» Input data:
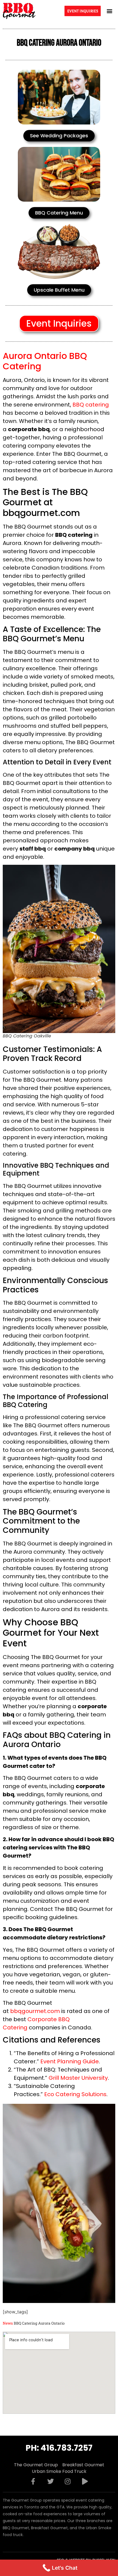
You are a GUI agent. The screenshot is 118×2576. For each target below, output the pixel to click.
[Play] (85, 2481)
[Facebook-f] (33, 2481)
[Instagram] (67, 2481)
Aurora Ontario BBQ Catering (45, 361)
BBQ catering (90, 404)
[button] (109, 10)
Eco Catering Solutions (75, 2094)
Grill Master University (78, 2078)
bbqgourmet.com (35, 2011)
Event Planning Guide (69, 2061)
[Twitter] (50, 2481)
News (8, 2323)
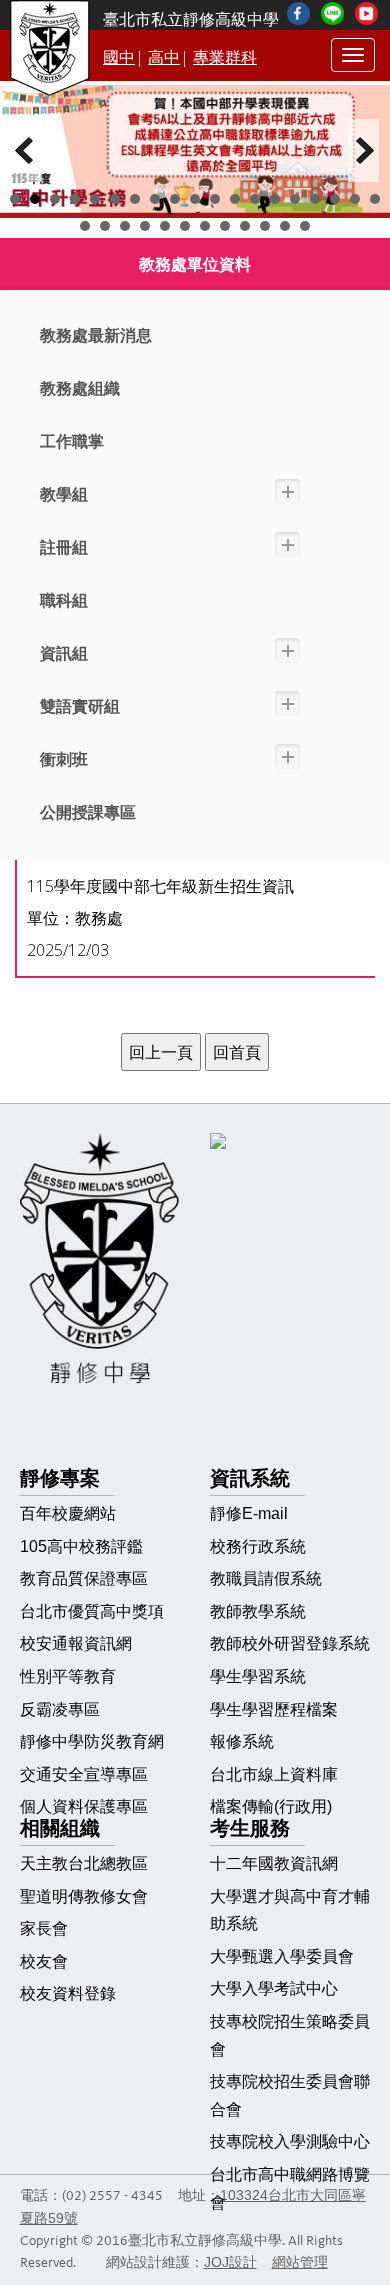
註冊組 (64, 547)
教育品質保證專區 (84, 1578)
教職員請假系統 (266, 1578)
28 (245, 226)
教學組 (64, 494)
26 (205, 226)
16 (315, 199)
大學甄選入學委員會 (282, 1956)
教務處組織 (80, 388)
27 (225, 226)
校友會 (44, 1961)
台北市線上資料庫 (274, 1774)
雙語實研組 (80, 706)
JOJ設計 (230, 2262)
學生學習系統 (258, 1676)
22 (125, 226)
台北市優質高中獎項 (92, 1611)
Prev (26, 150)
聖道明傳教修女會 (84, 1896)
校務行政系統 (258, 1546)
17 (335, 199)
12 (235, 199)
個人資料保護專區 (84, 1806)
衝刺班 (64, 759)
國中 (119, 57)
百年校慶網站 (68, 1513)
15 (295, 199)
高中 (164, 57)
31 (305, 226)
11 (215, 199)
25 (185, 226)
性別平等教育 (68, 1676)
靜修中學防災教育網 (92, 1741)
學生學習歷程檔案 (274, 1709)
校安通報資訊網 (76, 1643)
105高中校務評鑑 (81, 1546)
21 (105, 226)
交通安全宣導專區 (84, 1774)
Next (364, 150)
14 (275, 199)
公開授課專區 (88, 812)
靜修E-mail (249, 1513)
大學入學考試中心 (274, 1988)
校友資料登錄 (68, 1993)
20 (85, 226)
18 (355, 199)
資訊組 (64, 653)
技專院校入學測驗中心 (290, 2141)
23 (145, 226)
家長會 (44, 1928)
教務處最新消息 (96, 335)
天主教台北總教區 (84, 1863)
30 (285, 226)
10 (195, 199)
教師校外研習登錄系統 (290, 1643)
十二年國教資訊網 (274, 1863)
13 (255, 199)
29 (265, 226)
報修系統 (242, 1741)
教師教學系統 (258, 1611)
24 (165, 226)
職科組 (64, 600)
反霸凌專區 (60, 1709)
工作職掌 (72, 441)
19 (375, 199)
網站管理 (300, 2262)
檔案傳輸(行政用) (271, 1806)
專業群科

» Job:
Edit the listing above so that "Prev" becomes "Previous", keep every other line the same, and leave out the pictures.

» Expected answer:
You are a GUI agent. The screenshot is 118×2576. For each target below, output the pixel to click.
[Play] (85, 2481)
[Facebook-f] (33, 2481)
[Instagram] (67, 2481)
Aurora Ontario BBQ Catering (45, 361)
BBQ catering (90, 404)
[button] (109, 10)
Eco Catering Solutions (75, 2094)
Grill Master University (78, 2078)
bbqgourmet.com (35, 2011)
Event Planning Guide (69, 2061)
[Twitter] (50, 2481)
News (8, 2323)
註冊組 (64, 547)
教育品質保證專區 (84, 1578)
教職員請假系統 (266, 1578)
28 (245, 226)
教學組 (64, 494)
26 (205, 226)
16 (315, 199)
大學甄選入學委員會 (282, 1956)
教務處組織 (80, 388)
27 (225, 226)
校友會 (44, 1961)
台北市線上資料庫 (274, 1774)
雙語實研組 (80, 706)
JOJ設計 (230, 2262)
學生學習系統 (258, 1676)
22 (125, 226)
台北市優質高中獎項 (92, 1611)
Previous (26, 150)
聖道明傳教修女會 (84, 1896)
校務行政系統 (258, 1546)
17 (335, 199)
12 (235, 199)
個人資料保護專區 (84, 1806)
衝刺班 (64, 759)
國中 (119, 57)
百年校慶網站 (68, 1513)
15 (295, 199)
高中 (164, 57)
31 (305, 226)
11 (215, 199)
25 (185, 226)
性別平等教育 (68, 1676)
靜修中學防災教育網 (92, 1741)
學生學習歷程檔案 (274, 1709)
校安通報資訊網 (76, 1643)
105高中校務評鑑 (81, 1546)
21 (105, 226)
交通安全宣導專區 (84, 1774)
Next (364, 150)
14 (275, 199)
公開授課專區 (88, 812)
靜修E-mail (249, 1513)
大學入學考試中心 (274, 1988)
校友資料登錄 (68, 1993)
20 (85, 226)
18 (355, 199)
資訊組 (64, 653)
技專院校入學測驗中心 (290, 2141)
23 (145, 226)
家長會 (44, 1928)
教務處最新消息 (96, 335)
天主教台北總教區 (84, 1863)
30 (285, 226)
10 (195, 199)
教師校外研習登錄系統 (290, 1643)
十二年國教資訊網 (274, 1863)
13 (255, 199)
29 (265, 226)
報修系統 (242, 1741)
教師教學系統 (258, 1611)
24 (165, 226)
職科組 (64, 600)
反霸凌專區 (60, 1709)
工作職掌 (72, 441)
19 (375, 199)
網站管理 (300, 2262)
檔案傳輸(行政用) (271, 1806)
專業群科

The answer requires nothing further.